TASK REQUIREMENTS –
Copy the listing verbatim from the line with "Where should I click to: Click the Etsy" to the line with "point(133,6)", both lines included.
[start SUPPLIED MATERIAL]
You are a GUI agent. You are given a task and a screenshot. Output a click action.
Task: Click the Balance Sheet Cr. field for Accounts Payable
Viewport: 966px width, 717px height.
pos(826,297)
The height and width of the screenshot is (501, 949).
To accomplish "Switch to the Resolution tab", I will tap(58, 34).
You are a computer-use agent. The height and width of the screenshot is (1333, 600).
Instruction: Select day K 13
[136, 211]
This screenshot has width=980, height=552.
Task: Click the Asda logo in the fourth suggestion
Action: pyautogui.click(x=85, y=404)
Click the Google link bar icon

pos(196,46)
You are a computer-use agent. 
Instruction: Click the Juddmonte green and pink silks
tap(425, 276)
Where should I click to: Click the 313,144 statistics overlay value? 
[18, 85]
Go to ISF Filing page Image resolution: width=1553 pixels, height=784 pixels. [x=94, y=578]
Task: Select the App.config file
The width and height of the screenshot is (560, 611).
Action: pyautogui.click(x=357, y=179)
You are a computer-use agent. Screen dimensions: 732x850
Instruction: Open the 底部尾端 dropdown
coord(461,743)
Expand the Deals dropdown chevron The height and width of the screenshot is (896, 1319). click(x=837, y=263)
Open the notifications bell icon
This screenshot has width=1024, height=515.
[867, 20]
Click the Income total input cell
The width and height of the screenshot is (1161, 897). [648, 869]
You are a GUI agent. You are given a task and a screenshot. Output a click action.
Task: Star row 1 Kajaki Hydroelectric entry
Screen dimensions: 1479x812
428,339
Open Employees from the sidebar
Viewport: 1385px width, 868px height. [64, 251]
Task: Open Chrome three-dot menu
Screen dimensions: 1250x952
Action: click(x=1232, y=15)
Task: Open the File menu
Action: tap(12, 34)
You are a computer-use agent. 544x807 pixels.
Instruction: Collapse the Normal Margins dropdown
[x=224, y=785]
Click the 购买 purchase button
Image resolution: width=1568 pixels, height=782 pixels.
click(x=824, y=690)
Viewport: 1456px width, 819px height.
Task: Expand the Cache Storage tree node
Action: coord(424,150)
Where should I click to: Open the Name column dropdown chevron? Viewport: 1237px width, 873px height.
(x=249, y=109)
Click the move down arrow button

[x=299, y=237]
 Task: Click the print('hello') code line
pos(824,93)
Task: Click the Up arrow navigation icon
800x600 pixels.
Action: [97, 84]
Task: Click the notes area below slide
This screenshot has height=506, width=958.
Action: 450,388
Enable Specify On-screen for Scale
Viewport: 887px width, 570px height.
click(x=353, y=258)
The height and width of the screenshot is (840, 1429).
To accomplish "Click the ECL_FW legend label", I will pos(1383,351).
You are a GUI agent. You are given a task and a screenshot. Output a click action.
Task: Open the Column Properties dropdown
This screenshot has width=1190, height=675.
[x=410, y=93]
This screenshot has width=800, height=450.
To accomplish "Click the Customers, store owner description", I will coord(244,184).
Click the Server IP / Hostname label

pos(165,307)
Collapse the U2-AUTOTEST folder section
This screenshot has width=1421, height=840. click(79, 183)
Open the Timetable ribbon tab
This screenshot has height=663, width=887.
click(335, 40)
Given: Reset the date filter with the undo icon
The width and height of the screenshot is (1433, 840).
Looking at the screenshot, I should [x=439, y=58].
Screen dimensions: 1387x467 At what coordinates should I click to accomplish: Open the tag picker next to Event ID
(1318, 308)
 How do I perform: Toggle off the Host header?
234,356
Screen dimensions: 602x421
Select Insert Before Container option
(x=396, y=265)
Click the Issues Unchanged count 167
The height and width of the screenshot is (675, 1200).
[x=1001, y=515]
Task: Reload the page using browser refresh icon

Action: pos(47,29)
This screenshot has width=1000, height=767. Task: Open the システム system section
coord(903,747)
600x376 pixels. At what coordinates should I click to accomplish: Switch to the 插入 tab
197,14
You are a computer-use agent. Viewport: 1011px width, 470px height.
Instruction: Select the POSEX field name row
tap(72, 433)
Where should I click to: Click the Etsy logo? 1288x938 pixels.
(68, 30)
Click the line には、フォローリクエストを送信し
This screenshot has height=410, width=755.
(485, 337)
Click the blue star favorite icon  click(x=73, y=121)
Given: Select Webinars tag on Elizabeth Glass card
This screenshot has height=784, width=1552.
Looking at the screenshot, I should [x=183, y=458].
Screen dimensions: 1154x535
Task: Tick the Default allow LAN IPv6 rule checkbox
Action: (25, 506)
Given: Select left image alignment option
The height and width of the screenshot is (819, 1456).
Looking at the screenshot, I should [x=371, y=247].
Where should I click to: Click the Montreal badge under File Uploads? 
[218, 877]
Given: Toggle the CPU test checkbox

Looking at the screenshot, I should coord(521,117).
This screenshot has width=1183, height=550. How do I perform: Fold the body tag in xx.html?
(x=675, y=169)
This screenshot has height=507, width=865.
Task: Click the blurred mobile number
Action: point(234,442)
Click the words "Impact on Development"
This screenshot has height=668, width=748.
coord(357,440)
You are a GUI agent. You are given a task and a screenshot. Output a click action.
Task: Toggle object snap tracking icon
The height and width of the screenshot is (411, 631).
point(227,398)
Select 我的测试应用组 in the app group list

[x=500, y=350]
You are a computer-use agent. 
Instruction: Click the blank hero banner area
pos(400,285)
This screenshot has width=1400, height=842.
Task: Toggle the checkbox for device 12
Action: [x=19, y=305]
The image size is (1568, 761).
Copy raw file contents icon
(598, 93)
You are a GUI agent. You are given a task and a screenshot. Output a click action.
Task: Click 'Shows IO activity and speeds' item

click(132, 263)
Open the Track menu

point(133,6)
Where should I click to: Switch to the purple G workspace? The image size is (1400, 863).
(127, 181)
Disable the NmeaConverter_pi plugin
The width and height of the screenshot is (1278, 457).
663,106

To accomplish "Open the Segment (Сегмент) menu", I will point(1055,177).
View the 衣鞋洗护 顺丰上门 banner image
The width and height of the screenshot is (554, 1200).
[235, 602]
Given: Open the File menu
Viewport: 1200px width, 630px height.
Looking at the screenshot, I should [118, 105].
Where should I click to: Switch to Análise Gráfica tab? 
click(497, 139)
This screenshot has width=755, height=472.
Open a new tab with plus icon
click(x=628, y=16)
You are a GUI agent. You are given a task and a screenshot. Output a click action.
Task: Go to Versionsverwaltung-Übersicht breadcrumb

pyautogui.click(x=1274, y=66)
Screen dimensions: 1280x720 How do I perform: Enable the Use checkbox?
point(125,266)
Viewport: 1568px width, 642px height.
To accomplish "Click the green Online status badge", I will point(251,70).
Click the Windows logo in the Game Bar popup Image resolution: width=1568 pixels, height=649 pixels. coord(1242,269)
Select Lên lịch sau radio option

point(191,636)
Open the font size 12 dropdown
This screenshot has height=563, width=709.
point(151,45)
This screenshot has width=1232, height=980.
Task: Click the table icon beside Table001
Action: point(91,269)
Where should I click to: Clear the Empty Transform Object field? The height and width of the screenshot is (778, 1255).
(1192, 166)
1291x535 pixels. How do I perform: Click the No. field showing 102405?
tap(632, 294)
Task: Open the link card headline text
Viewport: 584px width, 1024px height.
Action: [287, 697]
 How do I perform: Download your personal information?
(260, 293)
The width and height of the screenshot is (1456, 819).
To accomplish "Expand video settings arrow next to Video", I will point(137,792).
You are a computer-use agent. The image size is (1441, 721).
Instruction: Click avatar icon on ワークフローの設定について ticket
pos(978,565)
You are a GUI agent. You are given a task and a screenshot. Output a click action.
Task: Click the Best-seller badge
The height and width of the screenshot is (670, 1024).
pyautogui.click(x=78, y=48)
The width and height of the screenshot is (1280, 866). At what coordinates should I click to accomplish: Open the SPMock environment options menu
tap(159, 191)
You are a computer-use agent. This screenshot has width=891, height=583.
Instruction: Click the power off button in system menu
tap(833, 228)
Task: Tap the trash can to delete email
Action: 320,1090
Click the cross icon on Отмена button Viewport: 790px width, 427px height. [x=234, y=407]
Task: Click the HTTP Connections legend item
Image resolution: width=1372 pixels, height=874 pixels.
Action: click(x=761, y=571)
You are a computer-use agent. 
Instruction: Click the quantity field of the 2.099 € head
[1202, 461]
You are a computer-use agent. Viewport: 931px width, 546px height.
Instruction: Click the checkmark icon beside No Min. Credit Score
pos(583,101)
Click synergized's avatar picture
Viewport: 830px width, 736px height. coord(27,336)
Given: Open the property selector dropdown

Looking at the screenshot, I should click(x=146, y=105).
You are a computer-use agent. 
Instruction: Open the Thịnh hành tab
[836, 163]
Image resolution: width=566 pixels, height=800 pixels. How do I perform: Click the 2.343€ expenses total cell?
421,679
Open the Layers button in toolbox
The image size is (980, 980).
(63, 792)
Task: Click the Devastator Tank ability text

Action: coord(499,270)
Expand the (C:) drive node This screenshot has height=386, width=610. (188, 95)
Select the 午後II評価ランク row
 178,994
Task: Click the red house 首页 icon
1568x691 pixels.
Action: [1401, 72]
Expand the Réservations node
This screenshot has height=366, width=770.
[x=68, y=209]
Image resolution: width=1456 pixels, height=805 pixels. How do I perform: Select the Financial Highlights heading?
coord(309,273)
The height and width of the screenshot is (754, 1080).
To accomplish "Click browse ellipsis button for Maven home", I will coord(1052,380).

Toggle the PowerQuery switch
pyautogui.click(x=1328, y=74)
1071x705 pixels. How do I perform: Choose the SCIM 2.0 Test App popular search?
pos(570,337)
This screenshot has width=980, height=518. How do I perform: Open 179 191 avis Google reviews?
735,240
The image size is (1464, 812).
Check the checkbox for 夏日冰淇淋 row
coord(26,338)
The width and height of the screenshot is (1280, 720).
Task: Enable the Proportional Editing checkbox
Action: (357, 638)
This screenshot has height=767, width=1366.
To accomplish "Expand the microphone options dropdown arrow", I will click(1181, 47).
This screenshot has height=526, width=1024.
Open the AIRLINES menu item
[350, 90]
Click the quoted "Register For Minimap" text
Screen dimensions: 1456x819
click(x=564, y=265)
[end SUPPLIED MATERIAL]
RESPONSE FOR THIS EXERCISE –
Where should I click to: Click the Etsy logo? 1288x938 pixels.
(68, 30)
Click the line には、フォローリクエストを送信し
This screenshot has height=410, width=755.
(485, 337)
Click the blue star favorite icon  click(x=73, y=121)
Given: Select Webinars tag on Elizabeth Glass card
This screenshot has height=784, width=1552.
Looking at the screenshot, I should [x=183, y=458].
Screen dimensions: 1154x535
Task: Tick the Default allow LAN IPv6 rule checkbox
Action: (25, 506)
Given: Select left image alignment option
The height and width of the screenshot is (819, 1456).
Looking at the screenshot, I should [x=371, y=247].
Where should I click to: Click the Montreal badge under File Uploads? 
[218, 877]
Given: Toggle the CPU test checkbox

Looking at the screenshot, I should coord(521,117).
This screenshot has width=1183, height=550. How do I perform: Fold the body tag in xx.html?
(x=675, y=169)
This screenshot has height=507, width=865.
Task: Click the blurred mobile number
Action: point(234,442)
Click the words "Impact on Development"
This screenshot has height=668, width=748.
coord(357,440)
You are a GUI agent. You are given a task and a screenshot. Output a click action.
Task: Toggle object snap tracking icon
The height and width of the screenshot is (411, 631).
point(227,398)
Select 我的测试应用组 in the app group list

[x=500, y=350]
You are a computer-use agent. 
Instruction: Click the blank hero banner area
pos(400,285)
This screenshot has width=1400, height=842.
Task: Toggle the checkbox for device 12
Action: [x=19, y=305]
The image size is (1568, 761).
Copy raw file contents icon
(598, 93)
You are a GUI agent. You are given a task and a screenshot. Output a click action.
Task: Click 'Shows IO activity and speeds' item

click(132, 263)
Open the Track menu

point(133,6)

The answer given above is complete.